“容澜?”千盘默念容澜的名字,竟是觉得万分耳熟,提笔问道:“不知是哪个‘容’,哪个‘澜’?店中招人,按规矩需将你的名字报给主家过目。”
容澜一愣,随即答道:“繁荣的‘荣’,波澜的‘澜’。”为免不必要的麻烦,容澜还是选择隐瞒了自己真实的姓名。
谈好上工事宜,容澜被人带去酒楼后院的厢房落脚;千盘紧随其后写了纸条,将一只信鸽放走。
“先生,就是这一间了,里面只有些简单的布置,您若还有其他需要再和我说。”领着容澜去往住处的是一名十五、六的少年,样貌生得和大掌柜一样端正,剑眉星目。
眼前房间干净整洁又宽敞,日常物件一应俱全,容澜点头谢道:“已经很好了,我没什么其他需要。”然后望眼那少年,刚要问点什么。
少年就善解人意地解释道:“大掌柜是我爹,先生叫我千帛吧。”
“容澜。”容澜道出自己的名字,千帛疑惑,容澜又道:“别再叫我先生,你可以直接叫我的名字。”
千帛赶忙摆手:“这可不行,规矩不能乱!我目前也在账房帮忙,但我如今还在学习如何理账,日后指不定还要先生的指点。”
容澜闻言倒也不再强求,只问:“这里还有哪些规矩?我初来乍到,其实对行规知之甚少。”

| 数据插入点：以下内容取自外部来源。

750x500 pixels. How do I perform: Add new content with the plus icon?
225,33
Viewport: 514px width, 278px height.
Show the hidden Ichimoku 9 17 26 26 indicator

千帛解释:“先生来以前,我们酒楼共有三位账房,大账房先生一个月才从本家来一次,主要是核查账目,平日里的日常流水是田先生和郭先生在主管。每位先生都拥脑砍祝若是碰到大笔支出,小于万两银子的只要田、李两位先生同时在场就够了,大于万两需得上报给主家,大账房先生会来。”
“此外所有账目都是一账两本……”
“我说得可能还不全,明日先生上工,我爹还会再向先生讲明,账房银库的钥匙估计也会在明日交给您。”
千帛说了大约两刻多钟才停,容澜一一听过,全部记在心里。
“哎呀!光顾着向先生讲规矩,先生还没吃午饭吧,我看先生脸色不好,该是饿了。”千帛匆忙跑去厨房。